Data to use ->

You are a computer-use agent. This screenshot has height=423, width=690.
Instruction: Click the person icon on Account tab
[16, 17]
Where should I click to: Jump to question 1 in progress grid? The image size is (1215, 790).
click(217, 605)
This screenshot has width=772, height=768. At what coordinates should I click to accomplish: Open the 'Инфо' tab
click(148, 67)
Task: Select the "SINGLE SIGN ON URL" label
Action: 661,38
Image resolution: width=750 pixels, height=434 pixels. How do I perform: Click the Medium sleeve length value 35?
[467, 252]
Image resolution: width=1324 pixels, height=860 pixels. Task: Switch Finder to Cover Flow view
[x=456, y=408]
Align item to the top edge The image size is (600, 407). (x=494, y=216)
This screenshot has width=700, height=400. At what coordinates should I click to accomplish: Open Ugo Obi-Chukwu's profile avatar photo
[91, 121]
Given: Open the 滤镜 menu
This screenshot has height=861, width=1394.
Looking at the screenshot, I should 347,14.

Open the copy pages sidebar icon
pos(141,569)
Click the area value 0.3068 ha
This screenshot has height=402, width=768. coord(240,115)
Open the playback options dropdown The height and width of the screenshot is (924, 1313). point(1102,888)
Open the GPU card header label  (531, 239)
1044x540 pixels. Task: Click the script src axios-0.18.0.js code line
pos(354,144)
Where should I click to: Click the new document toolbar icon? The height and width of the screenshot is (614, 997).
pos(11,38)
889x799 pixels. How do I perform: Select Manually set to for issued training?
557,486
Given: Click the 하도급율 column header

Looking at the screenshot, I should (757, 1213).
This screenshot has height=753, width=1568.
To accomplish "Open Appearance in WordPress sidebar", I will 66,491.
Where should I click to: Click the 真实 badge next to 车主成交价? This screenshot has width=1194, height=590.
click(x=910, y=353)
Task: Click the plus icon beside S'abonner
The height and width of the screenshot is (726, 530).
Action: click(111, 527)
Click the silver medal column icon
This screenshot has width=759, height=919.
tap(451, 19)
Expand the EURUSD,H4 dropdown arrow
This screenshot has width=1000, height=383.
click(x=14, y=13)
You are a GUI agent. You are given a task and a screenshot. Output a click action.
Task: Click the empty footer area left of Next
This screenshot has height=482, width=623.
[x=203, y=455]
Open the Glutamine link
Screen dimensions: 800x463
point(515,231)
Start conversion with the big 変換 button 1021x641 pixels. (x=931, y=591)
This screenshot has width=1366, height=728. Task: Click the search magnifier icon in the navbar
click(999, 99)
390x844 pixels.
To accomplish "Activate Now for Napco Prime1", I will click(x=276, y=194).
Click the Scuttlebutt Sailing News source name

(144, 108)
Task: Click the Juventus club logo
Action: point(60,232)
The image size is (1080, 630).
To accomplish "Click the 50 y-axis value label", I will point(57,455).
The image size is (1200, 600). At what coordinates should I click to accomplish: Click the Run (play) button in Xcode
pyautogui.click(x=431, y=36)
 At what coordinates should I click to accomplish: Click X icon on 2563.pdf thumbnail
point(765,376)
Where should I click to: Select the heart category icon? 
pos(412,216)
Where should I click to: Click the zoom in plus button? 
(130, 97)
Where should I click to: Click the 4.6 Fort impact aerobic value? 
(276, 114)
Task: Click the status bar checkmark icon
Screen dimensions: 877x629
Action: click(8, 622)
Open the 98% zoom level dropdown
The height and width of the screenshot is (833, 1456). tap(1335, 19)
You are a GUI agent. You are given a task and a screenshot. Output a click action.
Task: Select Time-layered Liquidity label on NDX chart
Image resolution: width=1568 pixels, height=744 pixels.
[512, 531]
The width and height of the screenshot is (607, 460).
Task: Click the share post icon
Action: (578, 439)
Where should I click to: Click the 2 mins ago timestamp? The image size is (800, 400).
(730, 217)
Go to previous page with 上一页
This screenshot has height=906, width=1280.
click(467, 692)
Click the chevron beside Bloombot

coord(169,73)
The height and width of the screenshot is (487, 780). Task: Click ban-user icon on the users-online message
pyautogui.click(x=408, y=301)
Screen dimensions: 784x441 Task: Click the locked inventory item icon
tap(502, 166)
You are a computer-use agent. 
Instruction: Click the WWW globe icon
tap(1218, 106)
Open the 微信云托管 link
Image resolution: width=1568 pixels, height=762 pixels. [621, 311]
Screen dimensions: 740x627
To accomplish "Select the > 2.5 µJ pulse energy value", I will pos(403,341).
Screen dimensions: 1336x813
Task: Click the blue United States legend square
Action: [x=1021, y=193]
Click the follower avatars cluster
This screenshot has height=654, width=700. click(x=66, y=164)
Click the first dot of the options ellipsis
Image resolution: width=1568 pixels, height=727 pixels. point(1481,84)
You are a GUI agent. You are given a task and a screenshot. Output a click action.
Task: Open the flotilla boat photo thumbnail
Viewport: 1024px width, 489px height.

Exercise instructions ->
Give the number of lines above in which the word "computer" appears, and nothing more.

Expected answer ->
2